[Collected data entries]
- - -

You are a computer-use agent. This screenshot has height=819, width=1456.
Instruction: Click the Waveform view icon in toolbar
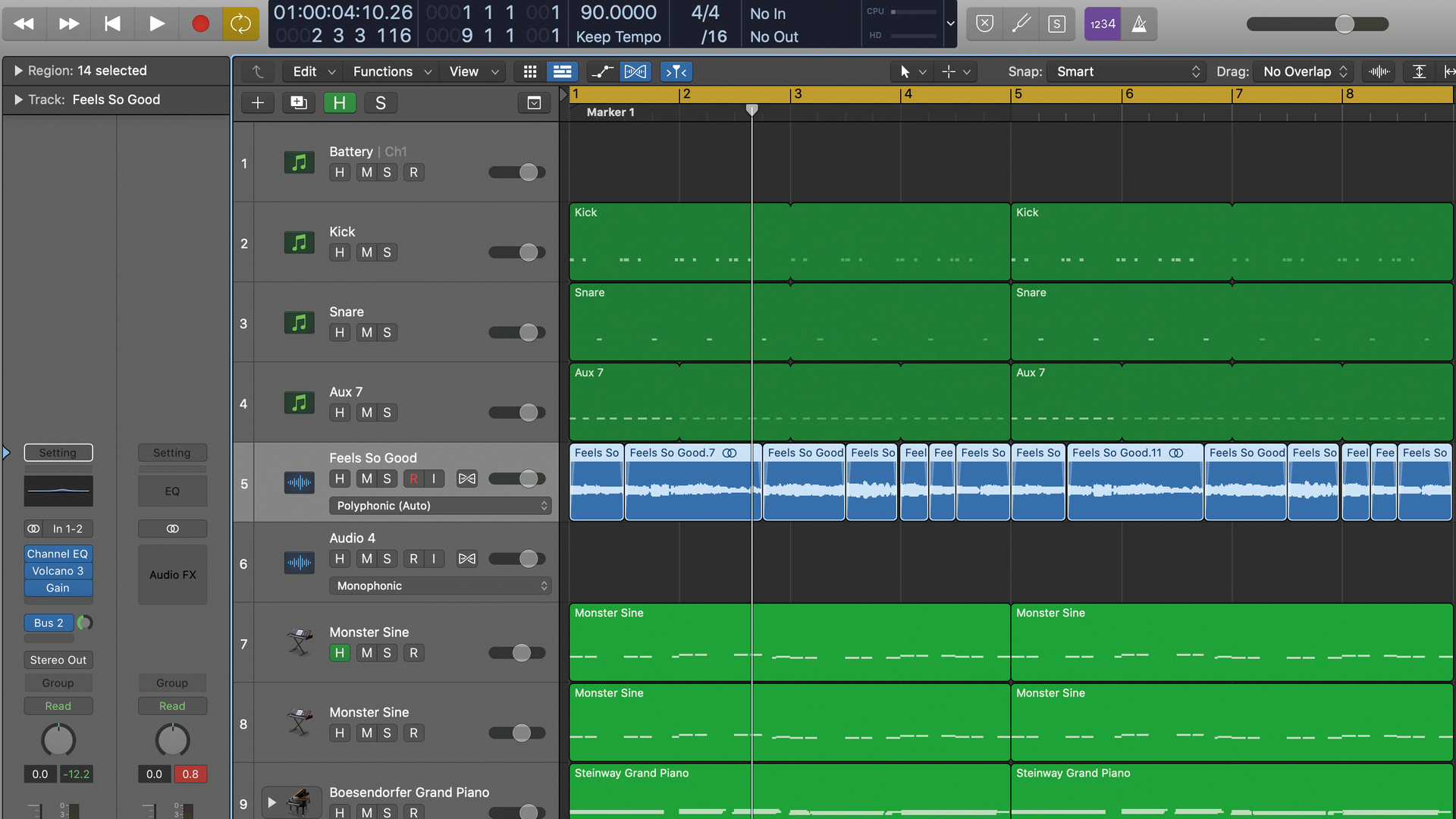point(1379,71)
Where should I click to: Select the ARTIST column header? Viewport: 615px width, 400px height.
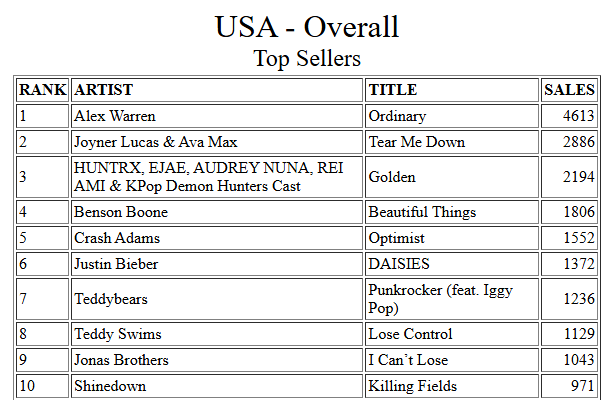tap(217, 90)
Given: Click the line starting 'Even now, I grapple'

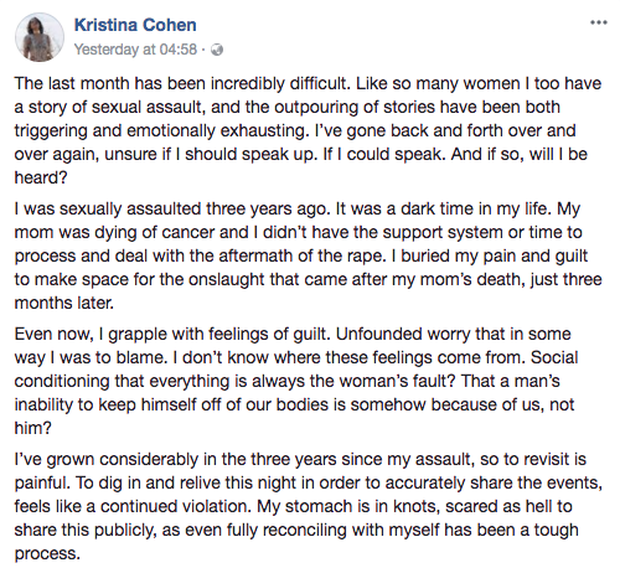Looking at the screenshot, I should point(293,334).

- - -

TASK INSTRUCTIONS: Leave the images behind and write out every entry exactly.

WRITTEN RESPONSE:
You are a computer-use agent. This screenshot has height=819, width=1456.
Instruction: Click the Waveform view icon in toolbar
point(1379,71)
Where should I click to: Select the ARTIST column header? Viewport: 615px width, 400px height.
tap(217, 90)
Given: Click the line starting 'Even now, I grapple'

Looking at the screenshot, I should point(293,334).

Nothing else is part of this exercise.